++++ Seçilen Bölüm ++++
Başlıktaki soruya gelince… ABD'nin İran siyaseti, Orta Doğu siyasetinden bağımsız değildir. İsrail'in güvenliği, Suudi Arabistan ve müttefiklerinin güvenlik ihtiyaçlarının temini, enerji kaynakları ve güzergâhlarının denetimi, Rusya ve Çin'in bölgede artan ağırlığının dizginlenmesi, Kürt devletinin kurulması, İran'da rejim değişikliğinin kotarılması, ABD'nin öncelikleridir. Başkan değiştiği için, bu hedeflerin değişmesi beklenemez. İran'ın bölgede artan ağırlığını, Şiiler üzerindeki nüfuzunu, ABD ve İsrail karşıtı tavrı nedeniyle Sünni rejimler arasında olmasa bile Sünni halklar nezdinde edindiği itibarı geriletmek ister ABD. İran'ın yerinde, zamanında, dozunda, muhatabına göre kullandığı söylemlerin (Şiilik, İslam Devrimi, emperyalizm karşıtlığı, Siyonizm karşıtlığı, ABD karşıtlığı gibi…) hayli etkili olduğunu gören ABD için, Tahran'ı dize getirmek, stratejik bir kazanım olarak görülür.
++++
Yapılacak Alıştırmalar:
A) ABD'nin İran siyasetine dair metne göre, Tahran'ı dize getirmek ABD için ne olarak görülür?
B) ABD'nin İran siyasetine dair metinde "Başlıktaki soruya gelince…" ile "kazanım olarak görülür." arasındaki kısmı, her iki ifade de dahil olmak üzere aynen yazın.
++++ Ham Veriler ++++
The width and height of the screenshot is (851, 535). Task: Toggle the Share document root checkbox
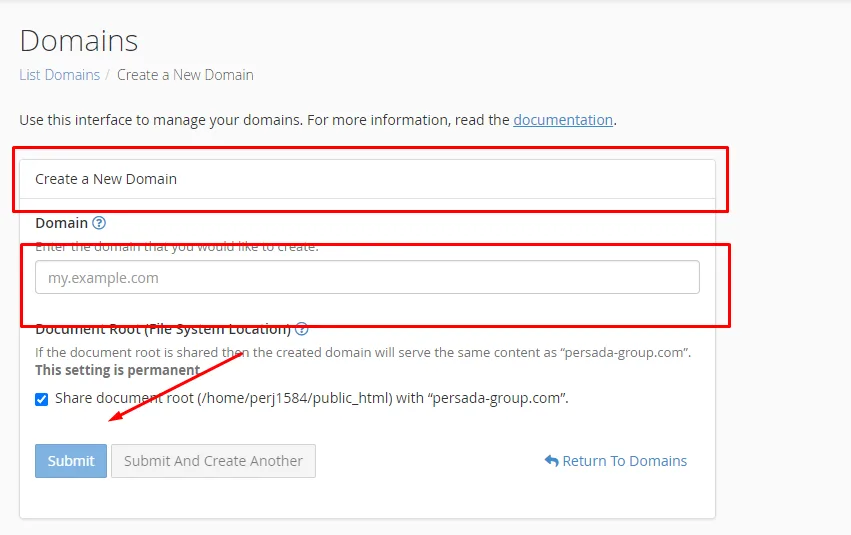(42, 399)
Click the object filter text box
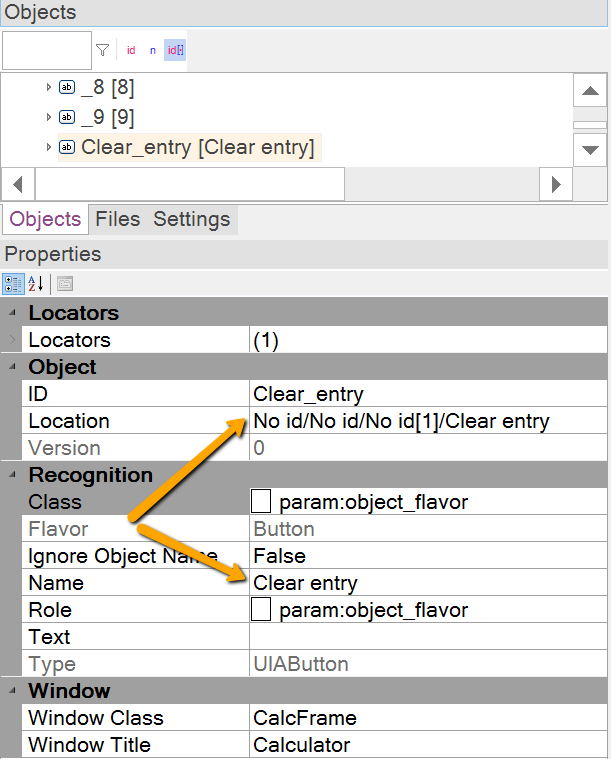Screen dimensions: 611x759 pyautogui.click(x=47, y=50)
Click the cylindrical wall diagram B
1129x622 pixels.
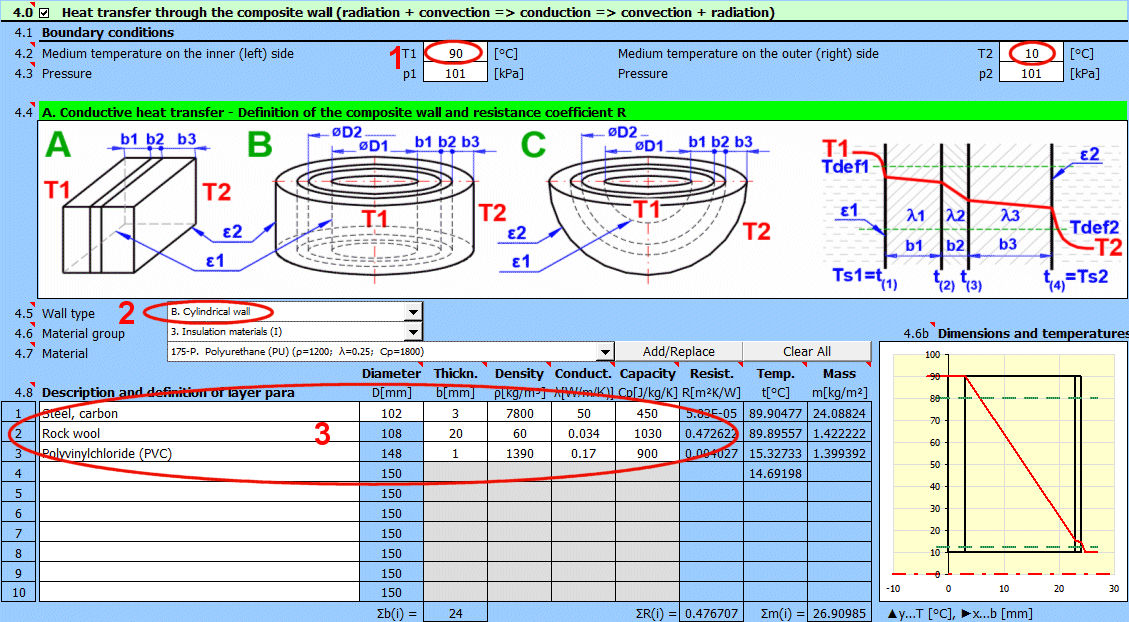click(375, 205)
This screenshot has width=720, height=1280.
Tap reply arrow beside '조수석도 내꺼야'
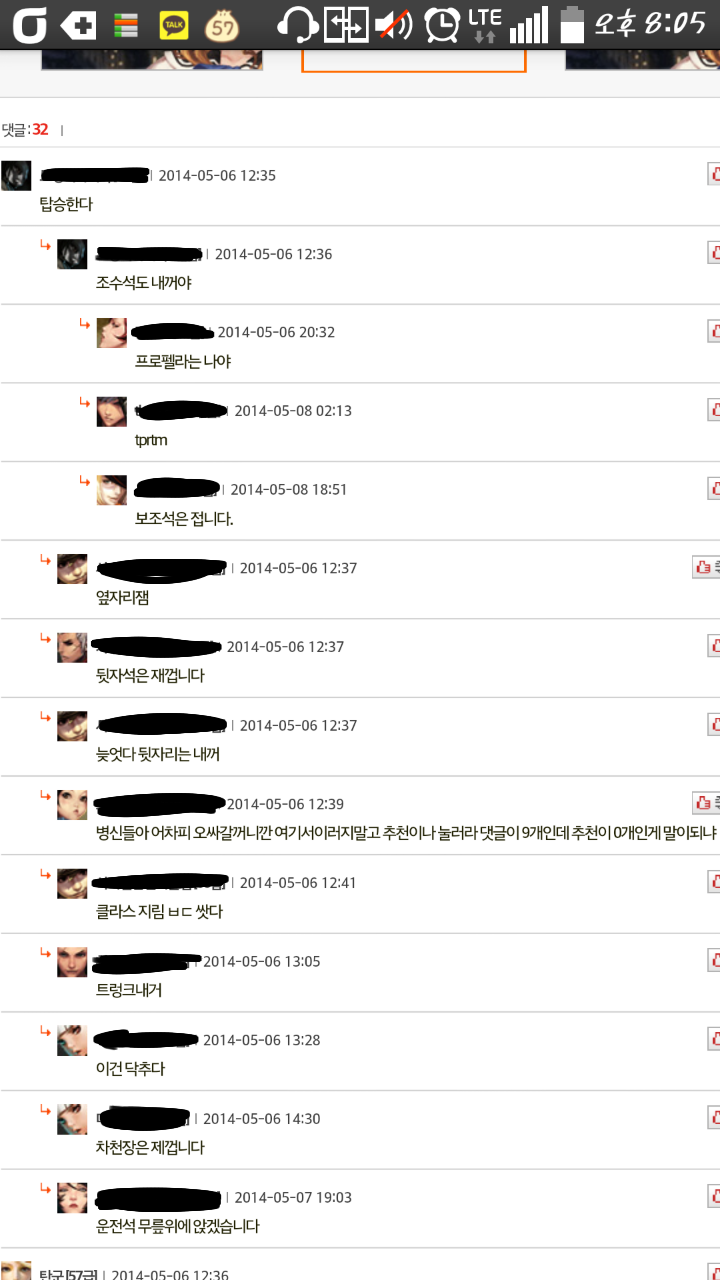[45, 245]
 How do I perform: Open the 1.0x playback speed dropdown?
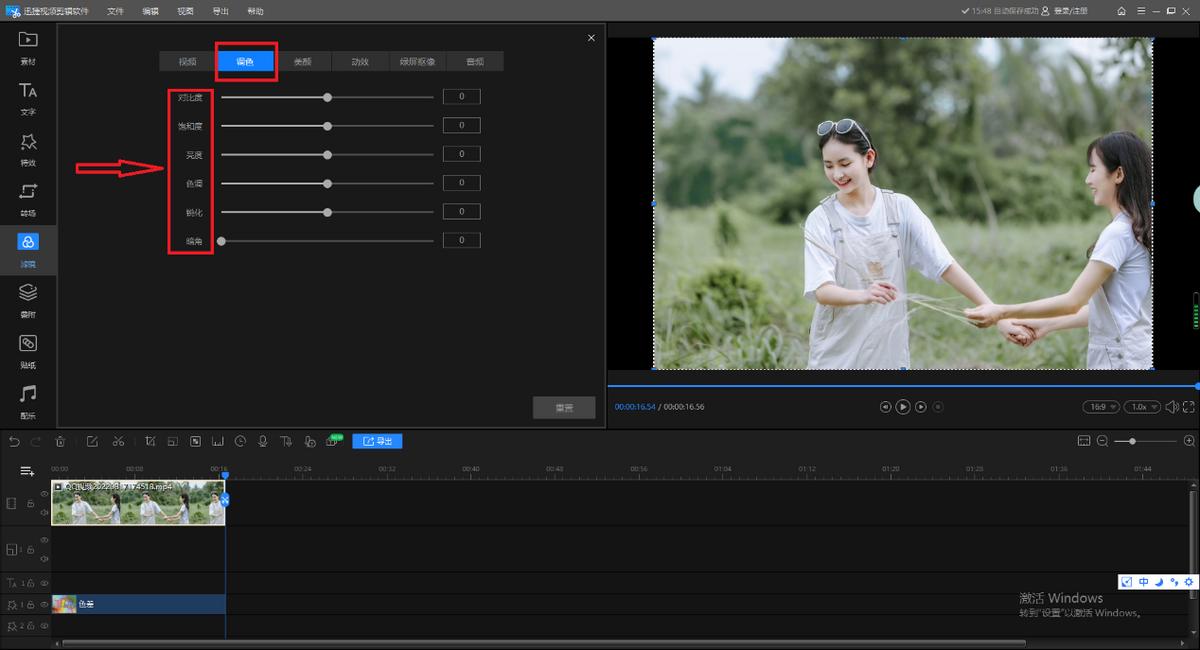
++++
Çözüm Listesi:
A) Stratejik bir kazanım olarak görülür.

B)
Başlıktaki soruya gelince… ABD'nin İran siyaseti, Orta Doğu siyasetinden bağımsız değildir. İsrail'in güvenliği, Suudi Arabistan ve müttefiklerinin güvenlik ihtiyaçlarının temini, enerji kaynakları ve güzergâhlarının denetimi, Rusya ve Çin'in bölgede artan ağırlığının dizginlenmesi, Kürt devletinin kurulması, İran'da rejim değişikliğinin kotarılması, ABD'nin öncelikleridir. Başkan değiştiği için, bu hedeflerin değişmesi beklenemez. İran'ın bölgede artan ağırlığını, Şiiler üzerindeki nüfuzunu, ABD ve İsrail karşıtı tavrı nedeniyle Sünni rejimler arasında olmasa bile Sünni halklar nezdinde edindiği itibarı geriletmek ister ABD. İran'ın yerinde, zamanında, dozunda, muhatabına göre kullandığı söylemlerin (Şiilik, İslam Devrimi, emperyalizm karşıtlığı, Siyonizm karşıtlığı, ABD karşıtlığı gibi…) hayli etkili olduğunu gören ABD için, Tahran'ı dize getirmek, stratejik bir kazanım olarak görülür.